ECLI:NL:HR:2011:AY9450
Hoge Raad
- Cassatie
- D.G. van Vliet
- P. Lourens
- E.N. Punt
- J.A.C.A. Overgaauw
- M.A. Fierstra
- Rechtspraak.nl
Cassatie over recht op aftrek van omzetbelasting bij intracommunautaire verwerving
In deze zaak gaat het om een beroep in cassatie van V.o.f. X te Z tegen een uitspraak van het Gerechtshof te 's-Hertogenbosch, die betrekking heeft op een naheffingsaanslag in de omzetbelasting over het tijdvak van 1 januari 1998 tot en met 31 december 1998. De Inspecteur had de naheffingsaanslag gehandhaafd na bezwaar van belanghebbende. Het Hof verklaarde het beroep ongegrond, waarop belanghebbende cassatie instelde. De Staatssecretaris van Financiën diende een verweerschrift in, en er volgden conclusies van repliek en dupliek van de partijen. De Advocaat-Generaal P.J. Wattel concludeerde tot gegrondverklaring van het beroep en vernietiging van de uitspraak van het Hof.

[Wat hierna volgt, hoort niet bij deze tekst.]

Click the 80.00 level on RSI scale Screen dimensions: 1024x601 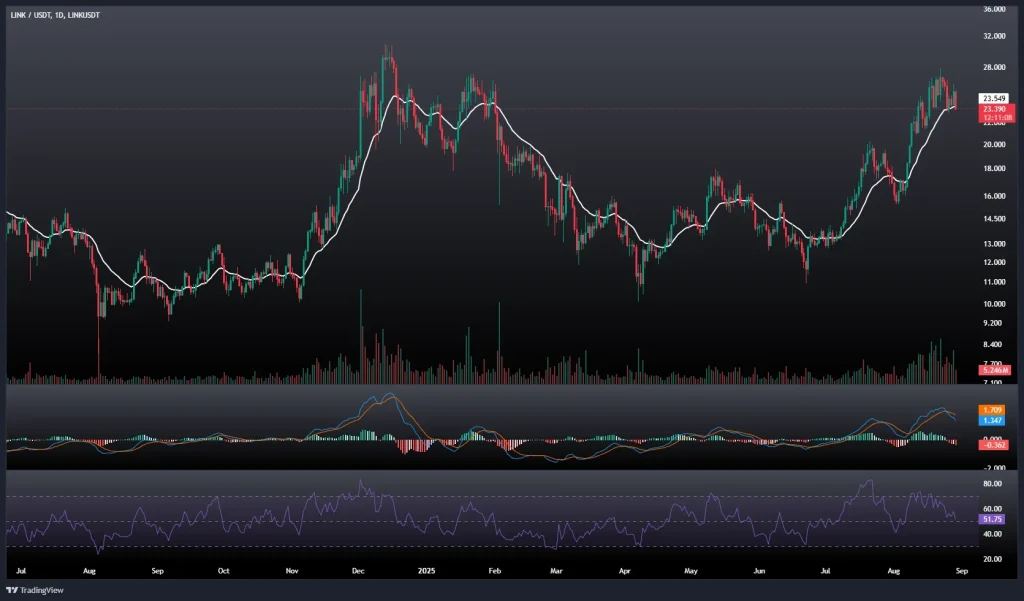[x=993, y=484]
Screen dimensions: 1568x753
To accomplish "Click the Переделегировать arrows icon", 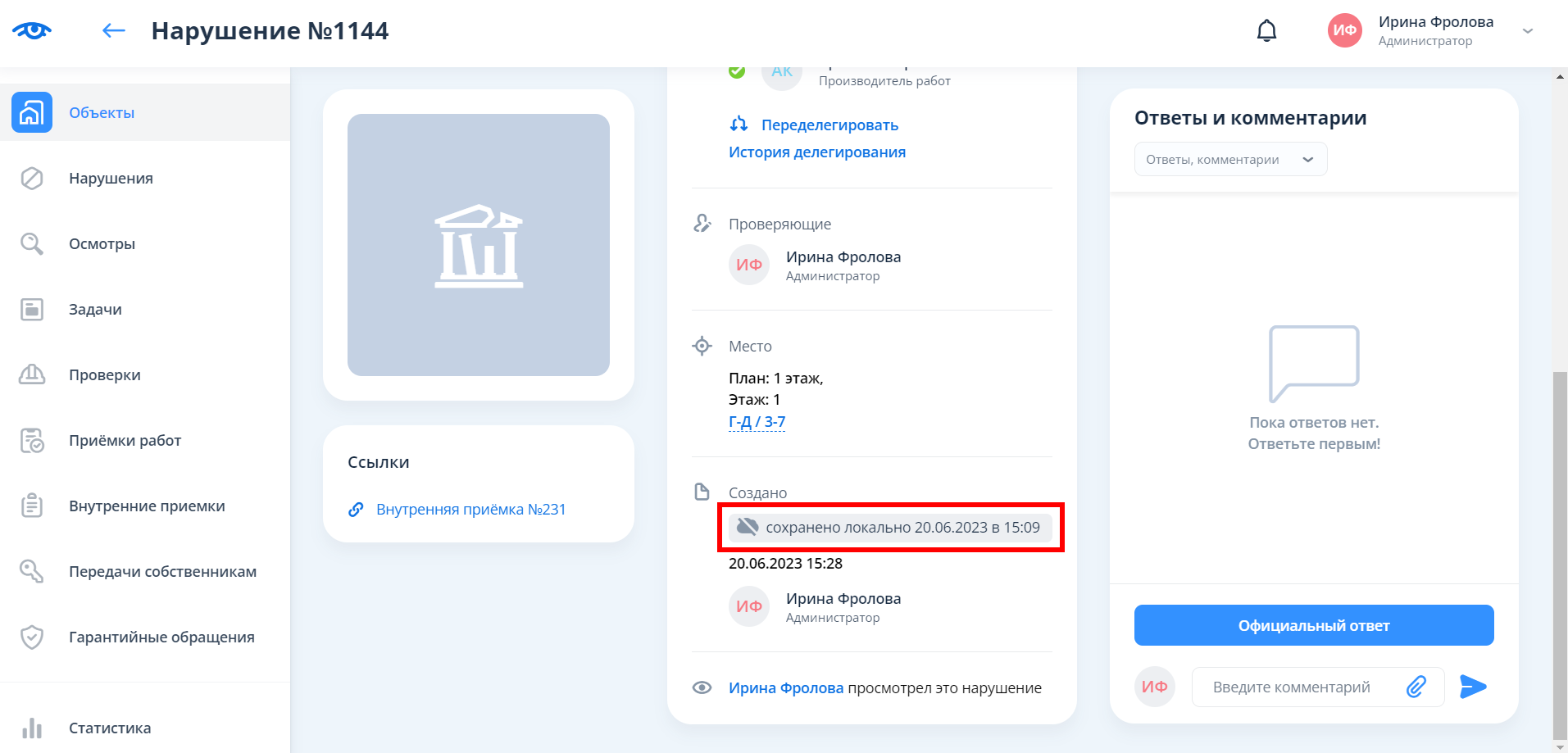I will click(739, 125).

De zaak draait om de vraag of belanghebbende recht heeft op aftrek van omzetbelasting die is verschuldigd ter zake van intracommunautaire verwervingen. De Hoge Raad oordeelt dat er geen recht op aftrek bestaat, omdat de goederen in een andere lidstaat zijn aangekomen dan waar de belastingplichtige is geregistreerd voor de BTW. De Hoge Raad bevestigt het oordeel van het Hof dat Nederland als plaats van intracommunautaire verwerving moet worden aangemerkt, omdat de goederen in Nederland zijn aangekomen voordat ze naar Duitsland werden vervoerd.
De Hoge Raad verklaart het beroep in cassatie ongegrond, en oordeelt dat de klachten van belanghebbende niet tot cassatie kunnen leiden. De Hoge Raad ziet geen termen voor een veroordeling in de proceskosten. Dit arrest is gewezen op 22 april 2011 en is openbaar uitgesproken door de vice-president en de raadsheren in aanwezigheid van de waarnemend griffier.